Conservatorio, 10 milioni per il distretto musicale

12 Settembre 2020

Ok del Ministero: finanzierà la ristrutturazione della ex scuola media di via Saffi Il progetto presentato dalla giunta Alessandrini prevede auditorium e sale prove 

PESCARA. Dieci milioni di euro. Con questa somma il Miur finanzierà la riqualificazione del conservatorio Luisa d'Annunzio. Grazie alla ristrutturazione della ex scuola di via Saffi, Pescara avrà un distretto musicale completo di laboratori, nuove aule didattiche, sale registrazione, studi prove, un auditorium flessibile e aree per eventi aperte alla cittadinanza. I lavori saranno illustrati questa mattina dal sindaco Carlo Masci e dai tecnici del Comune. «Un buon risultato per tutto il nostro territorio», commentano i pentastellati Gianluca Vacca, capogruppo della commissione Cultura e istruzione alla Camera dei deputati, e Domenico Pettinari, vice presidente del Consiglio regionale. «Il conservatorio rappresenta una ricchezza culturale per Pescara, per l’Abruzzo e per tutti gli studenti che intraprendono gli studi in un’istituzione nobile e di alto valore come il “Luisa D’Annunzio”. Il lavoro che quotidianamente svolgiamo nelle istituzioni viene ripagato da notizie come questa».
Il finanziamento servirà alla realizzazione di un progetto presentato nel 2018 dal Comune, con l'amministrazione guidata dall'allora sindaco Marco Alessandrini, insieme al Conservatorio e all’università d'Annunzio. «Il percorso nasce nel 2017», ricorda il consigliere regionale Pd, Antonio Blasioli, «con una delibera di indirizzo che portai in Consiglio comunale e in cui manifestammo la volontà di cedere l’ex scuola media di via Saffi al conservatorio Luisa D’Annunzio».
Iniziò così un lavoro di concertazione tra Comune, dipartimento di Architettura dell’Università e il conservatorio per far accedere il progetto a un bando nel febbraio 2019. «Una corsa fatta nella consapevolezza», aggiunge il consigliere regionale, «che un distretto musicale avrebbe giovato a Pescara, fatto crescere il conservatorio e avrebbe fatto rinascere quella parte di struttura che si apre sulla strada parco.
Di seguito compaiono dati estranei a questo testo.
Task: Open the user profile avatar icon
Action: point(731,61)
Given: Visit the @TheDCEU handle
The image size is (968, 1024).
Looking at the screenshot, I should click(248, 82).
Con questi 10 milioni, avremo una struttura più ampia, ma anche un presidio culturale più aperto alla città, perché il progetto potenzia le connessioni con il quartiere».
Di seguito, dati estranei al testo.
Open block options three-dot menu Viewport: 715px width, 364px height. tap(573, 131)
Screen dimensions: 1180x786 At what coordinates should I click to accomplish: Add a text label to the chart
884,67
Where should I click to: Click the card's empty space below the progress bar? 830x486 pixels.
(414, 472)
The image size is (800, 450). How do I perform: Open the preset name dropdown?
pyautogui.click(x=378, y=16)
«Vedere finanziato il nostro progetto significa anche veder concretizzare una ricucitura urbana», afferma l'ex primo cittadino Alessandrini «un percorso che dal conservatorio porti alla strada parco e favorisca il cammino delle persone, in sicurezza e in modo sostenibile». «Il Conservatorio ha una grande funzione didattica, creativa e formativa», sottolinea l’ex assessore al Patrimonio culturale Paola Marchegiani, «e oggi con l’arrivo dei fondi il progetto diventa un cammino concreto e che promuove uno sviluppo dell’istituzione a servizio della città». (m.pa.)